Court Enforces Arbitration Clause in Fortnite Data Breach Class Action
By John Ottaviani
A Fortnite user filed a class action suit alleging that the game had a security flaw that allowed hackers to steal debit card information. However, he will be forced to arbitrate his claims individually, according to the decision in Heidbreder v. Epic Games, Inc., No: 5:19-cv-348-BO (E.D.N.C. Feb. 3, 2020).
The court had no trouble finding that someone using the plaintiff’s Epic Games account agreed to the terms of an End User License Agreement, containing an arbitration clause. But the plaintiff argued the agreement should not be enforced for 3 reasons: (1) his minor son, who lacked contractual capacity and now disaffirms the agreement, agreed to the EULA; (2) the claims in the lawsuit did not fall within the scope of the arbitration provision, and (3) the arbitration clause was unconscionable.

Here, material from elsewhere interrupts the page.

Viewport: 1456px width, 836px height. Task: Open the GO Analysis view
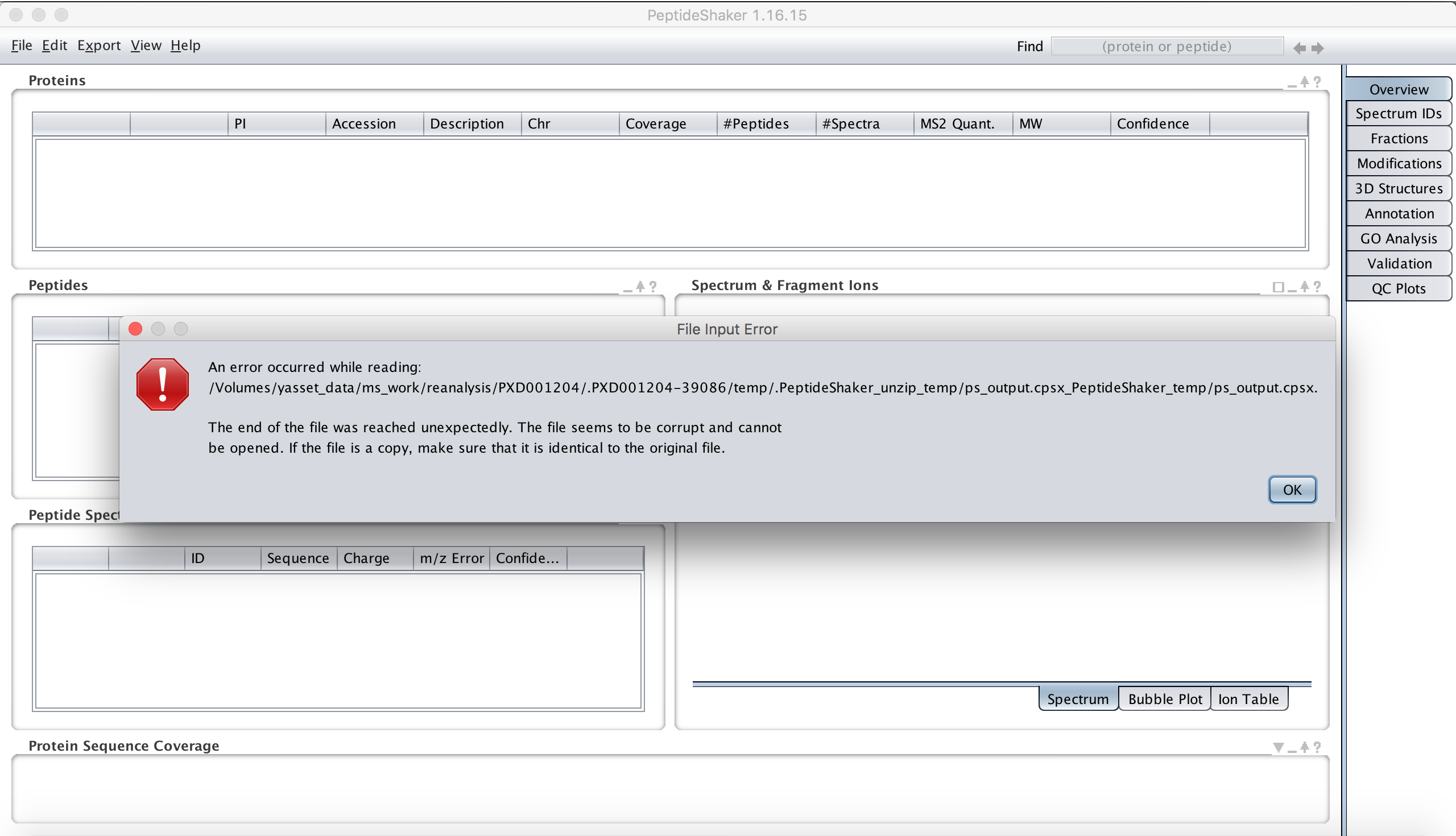tap(1398, 238)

Chief Judge Boyle rejected all three arguments. With respect to the claim that the minor accepted the EULA, the court found that the minor “was acting as [the father’s] agent and had both actual and apparent authority” to accept the terms and sign the EULA. A key fact in this conclusion was the fact that, although the father created the account, it was used exclusively by his son every day for over a year. The argument that the claims in suit fall outside the scope of the arbitration provision failed, because the arbitration provision expressly stated that “ … whether a dispute is subject to arbitration under this Agreement will be determined by the arbitrator rather than a court.” Finally, the court rejected the unconscionability claims, in part because the plaintiff had an “opt out” period of 30 days after accepting the terms.

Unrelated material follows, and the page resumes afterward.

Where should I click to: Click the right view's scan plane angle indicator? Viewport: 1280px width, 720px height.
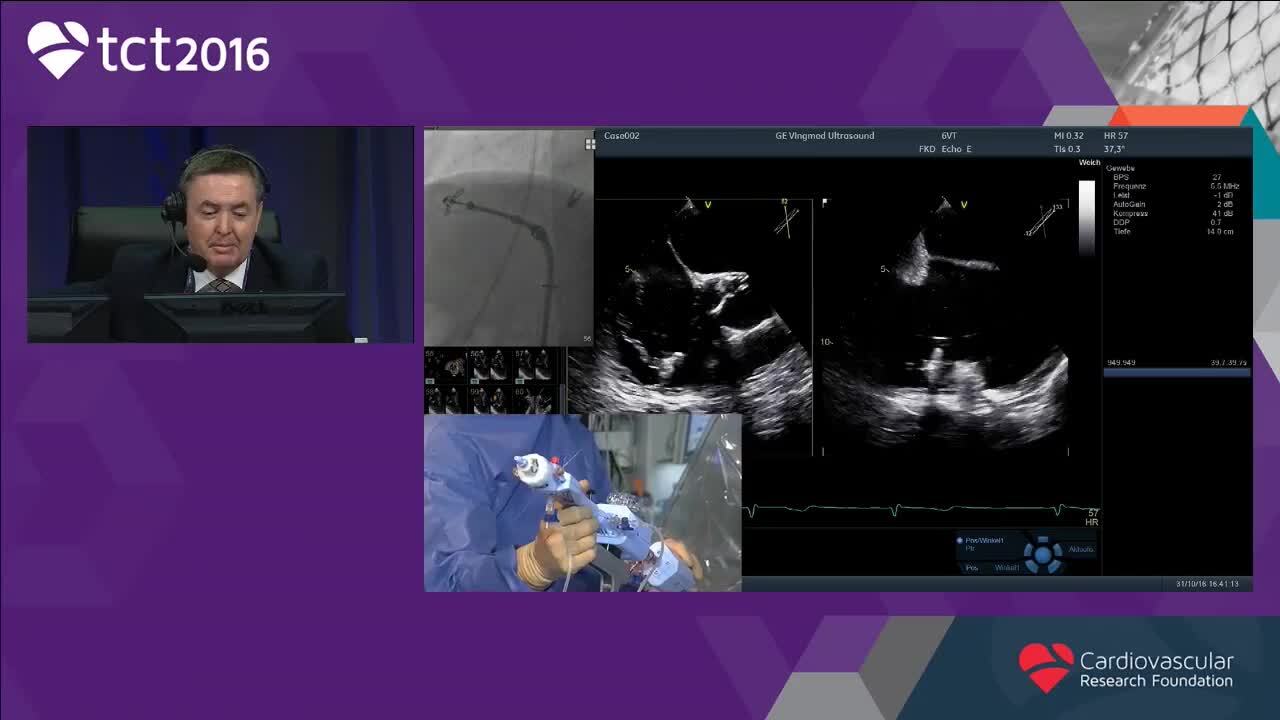pos(1044,220)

NY Federal Court Requires Insurer to Cover Fraudulent Transfer
By Emily Bryant-Alvarez, Morris Nichols Arsht & Tunnell LLP
The United States District Court for the Southern District of New York recently held that an insurance provider, AIG, had to cover settlement costs arising from a third-party email “spoofing” attack that resulted in the fraudulent transfer of nearly $6 million from an investment fund over a period of three weeks. SS&C Technology Holdings, Inc. v. AIG Specialty Insurance Co., No. 19-7859 (S.D.N.Y. Jan. 29, 2020). Unknown third parties used “spoof” email domains to send requests to SS&C, a financial technology provider. The company, believing the requests to be from Tillage, processed wire transfers of funds from Tillage’s accounts to certain bank accounts in Hong Kong. These transfers resulted in the folding of Tillage Commodities Fund and led to litigation and an eventual settlement between Tillage and SS&C.
While AIG had agreed to pay SS&C’s defense costs, it denied coverage of the settlement. As a result, SS&C filed suit against AIG for breach of its indemnity policy and for breach of the implied covenant of good faith and fair dealing. The court agreed with SS&C, finding that AIG’s indemnity policy did not exclude coverage of this type of third party attack. The court, however, did not find that AIG acted in bad faith, noting that it is common for an insurance carrier to assert all possible reasons for exclusion under its insurance policy for fear of a party asserting waiver later on in the process. Accordingly, the court granted summary judgment in favor of SS&C on its breach of contract claim, and in favor of AIG, dismissing SS&C’s bad faith claim.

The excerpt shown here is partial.